◆ **Work item**
Count every line in the data below that includes "will", and give only the result.

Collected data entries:
==================================================
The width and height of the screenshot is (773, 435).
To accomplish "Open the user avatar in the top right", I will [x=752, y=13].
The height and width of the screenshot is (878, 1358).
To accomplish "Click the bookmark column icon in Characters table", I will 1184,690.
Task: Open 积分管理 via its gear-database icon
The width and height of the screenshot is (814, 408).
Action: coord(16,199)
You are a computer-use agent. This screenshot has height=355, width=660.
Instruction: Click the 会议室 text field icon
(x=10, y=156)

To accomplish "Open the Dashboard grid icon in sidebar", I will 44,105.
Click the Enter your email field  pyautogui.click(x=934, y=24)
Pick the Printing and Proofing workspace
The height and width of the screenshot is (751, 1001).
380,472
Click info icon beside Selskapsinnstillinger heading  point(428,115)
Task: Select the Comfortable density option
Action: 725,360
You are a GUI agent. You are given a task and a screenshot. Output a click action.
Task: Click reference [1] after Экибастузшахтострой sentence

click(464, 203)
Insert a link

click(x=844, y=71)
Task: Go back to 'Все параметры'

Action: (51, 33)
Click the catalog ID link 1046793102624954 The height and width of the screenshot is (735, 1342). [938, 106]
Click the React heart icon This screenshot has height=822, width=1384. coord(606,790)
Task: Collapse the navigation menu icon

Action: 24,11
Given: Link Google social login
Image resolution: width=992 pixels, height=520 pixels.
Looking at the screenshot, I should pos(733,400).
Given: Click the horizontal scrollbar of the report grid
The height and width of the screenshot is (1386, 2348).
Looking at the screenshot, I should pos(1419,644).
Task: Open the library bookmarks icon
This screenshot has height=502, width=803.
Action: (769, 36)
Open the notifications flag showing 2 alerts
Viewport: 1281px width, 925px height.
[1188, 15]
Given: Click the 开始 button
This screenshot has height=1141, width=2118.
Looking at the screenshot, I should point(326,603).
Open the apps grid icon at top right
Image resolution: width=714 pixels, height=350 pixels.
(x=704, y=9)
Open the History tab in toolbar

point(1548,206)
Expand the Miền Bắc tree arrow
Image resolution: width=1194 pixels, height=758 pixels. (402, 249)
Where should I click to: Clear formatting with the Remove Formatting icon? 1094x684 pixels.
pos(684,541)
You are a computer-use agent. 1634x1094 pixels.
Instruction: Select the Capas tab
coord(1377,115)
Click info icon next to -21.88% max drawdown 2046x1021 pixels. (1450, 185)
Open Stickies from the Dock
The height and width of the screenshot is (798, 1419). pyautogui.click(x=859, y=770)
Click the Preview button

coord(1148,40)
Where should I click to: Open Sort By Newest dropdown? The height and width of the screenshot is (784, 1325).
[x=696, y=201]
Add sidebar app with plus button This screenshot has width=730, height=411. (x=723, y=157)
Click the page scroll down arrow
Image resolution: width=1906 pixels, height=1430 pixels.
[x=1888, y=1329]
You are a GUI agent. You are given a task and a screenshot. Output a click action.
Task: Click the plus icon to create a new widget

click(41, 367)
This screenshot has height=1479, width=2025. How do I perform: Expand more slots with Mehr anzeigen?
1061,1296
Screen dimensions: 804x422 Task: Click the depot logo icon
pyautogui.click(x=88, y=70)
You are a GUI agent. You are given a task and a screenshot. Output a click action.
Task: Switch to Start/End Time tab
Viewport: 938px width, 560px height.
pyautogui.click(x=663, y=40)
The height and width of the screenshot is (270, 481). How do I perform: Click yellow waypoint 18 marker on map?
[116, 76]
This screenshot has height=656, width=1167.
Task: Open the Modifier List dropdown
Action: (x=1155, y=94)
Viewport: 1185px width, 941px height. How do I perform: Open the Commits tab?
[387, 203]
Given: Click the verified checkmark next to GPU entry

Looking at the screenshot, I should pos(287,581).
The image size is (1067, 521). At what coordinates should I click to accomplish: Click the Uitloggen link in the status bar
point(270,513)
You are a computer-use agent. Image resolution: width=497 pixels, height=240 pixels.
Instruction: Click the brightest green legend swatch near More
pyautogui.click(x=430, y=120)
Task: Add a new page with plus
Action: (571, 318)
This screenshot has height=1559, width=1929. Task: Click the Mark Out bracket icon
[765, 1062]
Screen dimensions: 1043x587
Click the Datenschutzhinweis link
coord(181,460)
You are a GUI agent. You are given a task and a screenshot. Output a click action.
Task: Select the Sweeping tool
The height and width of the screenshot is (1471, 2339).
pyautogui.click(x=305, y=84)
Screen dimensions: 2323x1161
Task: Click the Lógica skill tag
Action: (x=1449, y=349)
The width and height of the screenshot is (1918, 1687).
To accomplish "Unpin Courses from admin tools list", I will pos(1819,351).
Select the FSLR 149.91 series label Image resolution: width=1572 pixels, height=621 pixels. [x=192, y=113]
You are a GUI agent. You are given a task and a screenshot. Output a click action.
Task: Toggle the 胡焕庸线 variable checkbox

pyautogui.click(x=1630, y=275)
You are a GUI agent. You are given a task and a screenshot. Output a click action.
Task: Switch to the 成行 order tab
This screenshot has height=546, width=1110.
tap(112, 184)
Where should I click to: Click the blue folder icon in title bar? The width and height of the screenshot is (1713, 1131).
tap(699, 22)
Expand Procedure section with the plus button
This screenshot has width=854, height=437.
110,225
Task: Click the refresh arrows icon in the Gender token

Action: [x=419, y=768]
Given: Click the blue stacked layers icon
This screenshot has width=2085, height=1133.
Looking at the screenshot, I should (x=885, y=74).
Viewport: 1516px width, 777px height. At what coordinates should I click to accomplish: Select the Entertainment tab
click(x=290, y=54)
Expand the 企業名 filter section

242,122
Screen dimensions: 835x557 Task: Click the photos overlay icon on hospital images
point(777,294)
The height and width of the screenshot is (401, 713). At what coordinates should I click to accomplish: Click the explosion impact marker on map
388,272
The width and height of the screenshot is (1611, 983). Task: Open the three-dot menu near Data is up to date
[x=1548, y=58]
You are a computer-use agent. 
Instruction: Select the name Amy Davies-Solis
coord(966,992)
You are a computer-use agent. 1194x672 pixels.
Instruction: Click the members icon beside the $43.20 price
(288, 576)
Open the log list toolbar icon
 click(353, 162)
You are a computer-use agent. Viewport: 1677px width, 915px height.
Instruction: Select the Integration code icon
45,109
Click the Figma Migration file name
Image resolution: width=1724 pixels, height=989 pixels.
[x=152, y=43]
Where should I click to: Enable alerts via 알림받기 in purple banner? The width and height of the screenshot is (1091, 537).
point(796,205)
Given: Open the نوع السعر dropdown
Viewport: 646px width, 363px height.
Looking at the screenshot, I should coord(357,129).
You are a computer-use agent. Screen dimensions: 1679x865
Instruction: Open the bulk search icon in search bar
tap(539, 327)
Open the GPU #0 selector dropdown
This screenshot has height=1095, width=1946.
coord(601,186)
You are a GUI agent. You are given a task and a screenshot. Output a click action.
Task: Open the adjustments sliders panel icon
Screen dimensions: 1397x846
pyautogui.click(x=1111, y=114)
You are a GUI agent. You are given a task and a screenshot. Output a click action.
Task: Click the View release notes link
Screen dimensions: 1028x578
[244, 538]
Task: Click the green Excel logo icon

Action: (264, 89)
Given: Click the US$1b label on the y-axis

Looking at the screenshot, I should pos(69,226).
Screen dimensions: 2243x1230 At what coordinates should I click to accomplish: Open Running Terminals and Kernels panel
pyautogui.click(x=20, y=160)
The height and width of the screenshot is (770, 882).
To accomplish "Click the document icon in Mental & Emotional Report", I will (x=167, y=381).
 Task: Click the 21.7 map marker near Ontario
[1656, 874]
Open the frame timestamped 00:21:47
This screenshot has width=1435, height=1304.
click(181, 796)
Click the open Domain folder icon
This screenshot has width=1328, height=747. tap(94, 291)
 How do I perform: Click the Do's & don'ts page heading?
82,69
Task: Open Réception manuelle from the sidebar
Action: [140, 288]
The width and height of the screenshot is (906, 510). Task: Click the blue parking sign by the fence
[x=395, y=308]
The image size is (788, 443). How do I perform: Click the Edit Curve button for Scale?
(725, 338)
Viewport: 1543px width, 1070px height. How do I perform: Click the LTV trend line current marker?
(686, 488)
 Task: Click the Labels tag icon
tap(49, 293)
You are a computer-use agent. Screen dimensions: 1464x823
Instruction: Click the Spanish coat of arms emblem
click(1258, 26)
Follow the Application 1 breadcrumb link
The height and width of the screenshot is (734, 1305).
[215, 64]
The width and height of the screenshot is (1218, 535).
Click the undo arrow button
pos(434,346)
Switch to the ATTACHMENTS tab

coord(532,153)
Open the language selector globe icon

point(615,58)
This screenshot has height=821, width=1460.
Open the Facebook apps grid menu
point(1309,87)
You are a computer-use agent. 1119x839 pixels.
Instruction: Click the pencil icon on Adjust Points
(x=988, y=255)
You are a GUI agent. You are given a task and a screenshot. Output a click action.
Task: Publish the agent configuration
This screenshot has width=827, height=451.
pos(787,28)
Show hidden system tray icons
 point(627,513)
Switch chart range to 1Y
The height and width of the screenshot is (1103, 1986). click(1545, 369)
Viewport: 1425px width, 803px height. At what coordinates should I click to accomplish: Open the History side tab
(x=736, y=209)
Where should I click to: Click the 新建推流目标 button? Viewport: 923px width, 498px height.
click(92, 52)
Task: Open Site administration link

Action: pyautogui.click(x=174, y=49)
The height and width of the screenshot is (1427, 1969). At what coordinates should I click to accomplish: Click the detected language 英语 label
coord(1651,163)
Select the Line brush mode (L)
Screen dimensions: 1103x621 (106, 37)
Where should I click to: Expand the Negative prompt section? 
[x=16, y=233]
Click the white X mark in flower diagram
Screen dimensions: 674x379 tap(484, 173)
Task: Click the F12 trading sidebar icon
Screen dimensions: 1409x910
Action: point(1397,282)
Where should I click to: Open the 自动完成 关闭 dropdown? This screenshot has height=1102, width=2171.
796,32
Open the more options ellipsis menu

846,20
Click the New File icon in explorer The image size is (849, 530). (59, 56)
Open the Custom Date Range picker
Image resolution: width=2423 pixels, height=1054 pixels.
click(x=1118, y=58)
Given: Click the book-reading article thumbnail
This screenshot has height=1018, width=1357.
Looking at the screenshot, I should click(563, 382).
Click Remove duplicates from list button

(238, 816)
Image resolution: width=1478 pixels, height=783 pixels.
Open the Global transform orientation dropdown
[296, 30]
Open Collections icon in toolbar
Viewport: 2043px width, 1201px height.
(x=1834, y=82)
==================================================
◆ **Answer below**
5